:: YOUR INSTRUCTIONS ::
Starting with the first line of the records, write out each line exactly until you have included the line containing "Given: Click the".

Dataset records
'''
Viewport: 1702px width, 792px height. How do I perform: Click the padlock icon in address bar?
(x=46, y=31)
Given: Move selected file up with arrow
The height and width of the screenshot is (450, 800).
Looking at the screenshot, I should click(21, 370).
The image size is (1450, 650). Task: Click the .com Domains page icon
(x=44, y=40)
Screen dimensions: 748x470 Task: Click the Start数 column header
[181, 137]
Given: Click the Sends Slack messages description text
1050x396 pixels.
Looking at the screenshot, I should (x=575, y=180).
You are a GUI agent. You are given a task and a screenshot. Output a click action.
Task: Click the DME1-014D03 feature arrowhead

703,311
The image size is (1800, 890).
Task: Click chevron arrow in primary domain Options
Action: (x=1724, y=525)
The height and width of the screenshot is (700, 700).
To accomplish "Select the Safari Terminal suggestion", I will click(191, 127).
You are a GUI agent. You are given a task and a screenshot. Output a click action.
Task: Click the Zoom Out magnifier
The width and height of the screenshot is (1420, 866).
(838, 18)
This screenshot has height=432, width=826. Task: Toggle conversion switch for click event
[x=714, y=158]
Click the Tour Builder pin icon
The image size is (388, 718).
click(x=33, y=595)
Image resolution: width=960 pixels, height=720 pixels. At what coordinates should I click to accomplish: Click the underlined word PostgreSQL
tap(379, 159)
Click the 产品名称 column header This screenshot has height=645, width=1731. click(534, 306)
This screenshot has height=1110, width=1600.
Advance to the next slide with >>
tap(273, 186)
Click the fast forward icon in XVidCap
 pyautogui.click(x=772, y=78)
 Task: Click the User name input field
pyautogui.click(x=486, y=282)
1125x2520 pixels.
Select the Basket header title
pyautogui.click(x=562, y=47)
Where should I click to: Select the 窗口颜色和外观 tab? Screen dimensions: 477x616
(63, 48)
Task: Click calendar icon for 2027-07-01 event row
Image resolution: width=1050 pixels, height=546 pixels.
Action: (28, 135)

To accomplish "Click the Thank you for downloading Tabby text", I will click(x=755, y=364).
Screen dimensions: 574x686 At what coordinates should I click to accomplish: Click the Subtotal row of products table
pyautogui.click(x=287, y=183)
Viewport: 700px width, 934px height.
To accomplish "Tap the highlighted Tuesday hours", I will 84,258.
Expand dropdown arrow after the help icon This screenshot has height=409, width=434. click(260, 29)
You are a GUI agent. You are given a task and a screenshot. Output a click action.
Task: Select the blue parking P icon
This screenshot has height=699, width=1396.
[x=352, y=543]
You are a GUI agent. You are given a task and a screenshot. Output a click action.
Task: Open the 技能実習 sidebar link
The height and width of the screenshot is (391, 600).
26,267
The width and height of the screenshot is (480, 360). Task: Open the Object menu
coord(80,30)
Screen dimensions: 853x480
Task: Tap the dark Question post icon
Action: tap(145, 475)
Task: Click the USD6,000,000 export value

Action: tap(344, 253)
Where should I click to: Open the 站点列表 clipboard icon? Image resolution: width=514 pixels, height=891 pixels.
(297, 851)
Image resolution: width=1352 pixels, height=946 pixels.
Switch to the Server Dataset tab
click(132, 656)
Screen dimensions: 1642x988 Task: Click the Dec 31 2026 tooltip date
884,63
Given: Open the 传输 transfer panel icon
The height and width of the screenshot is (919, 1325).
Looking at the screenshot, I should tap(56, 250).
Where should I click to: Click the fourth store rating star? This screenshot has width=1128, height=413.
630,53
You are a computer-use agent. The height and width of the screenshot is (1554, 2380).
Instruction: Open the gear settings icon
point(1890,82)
'''
:: OUTPUT FOR THIS TASK ::
Viewport: 1702px width, 792px height. How do I perform: Click the padlock icon in address bar?
(x=46, y=31)
Given: Move selected file up with arrow
The height and width of the screenshot is (450, 800).
Looking at the screenshot, I should click(21, 370).
The image size is (1450, 650). Task: Click the .com Domains page icon
(x=44, y=40)
Screen dimensions: 748x470 Task: Click the Start数 column header
[181, 137]
Given: Click the Sends Slack messages description text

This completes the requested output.